= Patient (grammar) =

Semantic role

In linguistics, a patient, also called the target or undergoer, is the semantic role representing the participant of a situation upon whom an action is carried out, or the thematic relation such a participant has with an action.

Sometimes, theme and patient are used to mean the same thing. When used to mean different things, patient describes a receiver that changes state ("I crushed the car") and theme describes something that does not change state ("I have the car"). By that definition, stative verbs act on themes, and dynamic verbs act on patients.

==Theory==
Typically, the situation is denoted by a sentence, the action by a verb in the sentence, and the patient by a noun phrase.

For example, in the sentence "Jack ate the cheese", the cheese is the patient. In certain languages, the patient is declined for case or otherwise marked to indicate its grammatical role. In Japanese, for instance, the patient is typically affixed with the particle o (hiragana を) when used with active transitive verbs, and the particle ga (hiragana が) when used with inactive intransitive verbs or adjectives. Although Modern English does not mark grammatical role on the noun (it uses word order), patienthood is represented irregularly in other ways; for instance, with the morphemes "-en", "-ed", or "-ee", as in eaten, used, or payee.

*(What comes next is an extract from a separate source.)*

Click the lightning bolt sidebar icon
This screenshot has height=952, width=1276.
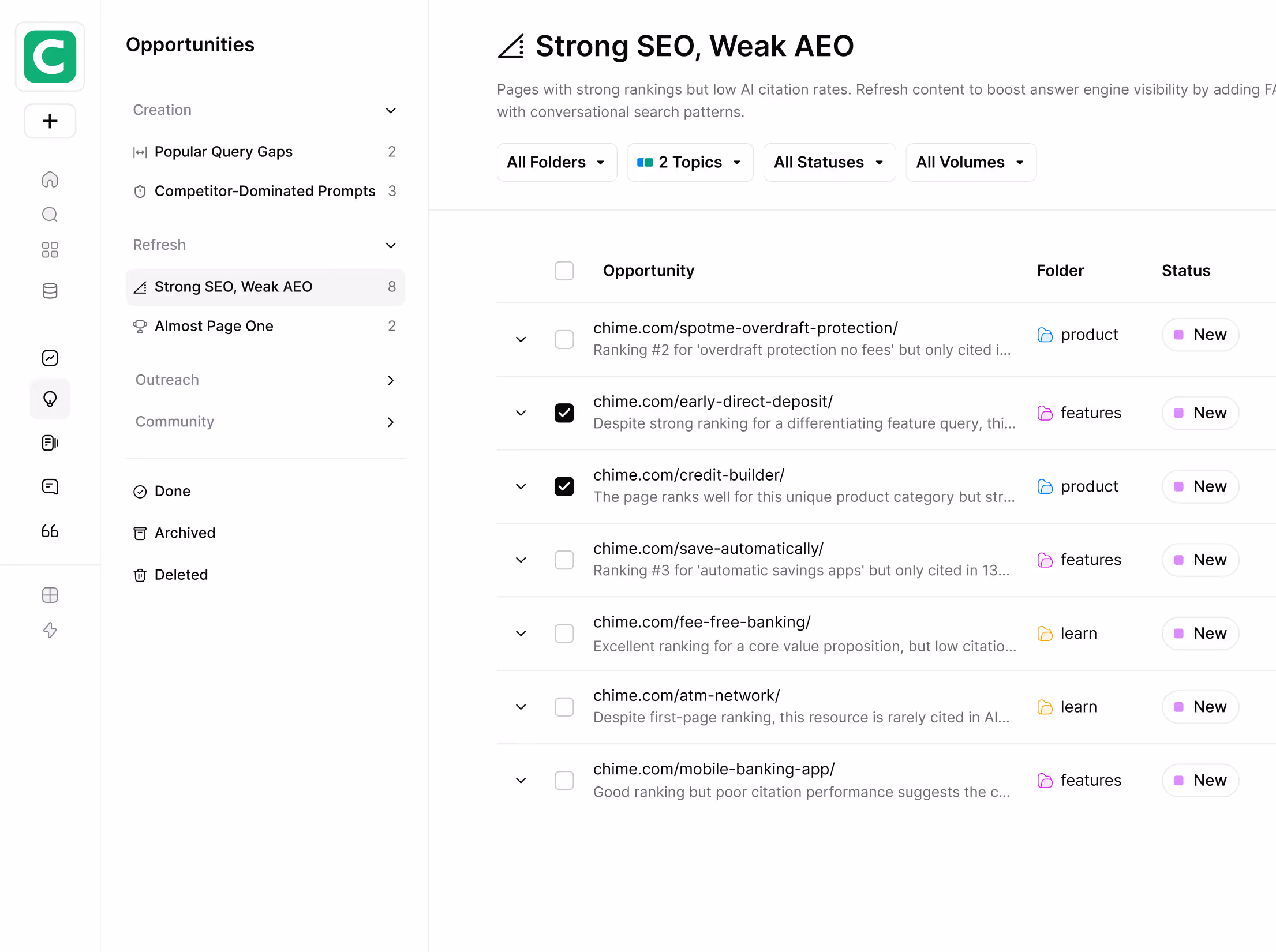[50, 630]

The grammatical patient is often confused with the direct object. However, there is a significant difference. The patient is a semantic property, defined in terms of the meaning of a phrase; but the direct object is a syntactic property, defined in terms of the phrase's role in the structure of a sentence. For example, in the sentence "The dog bites the man", the man is both the patient and the direct object. By contrast, in the sentence "The man is bitten by the dog", which has the same meaning but different grammatical structure, the man is still the patient, but now stands as the phrase's subject; and the dog is only the agent.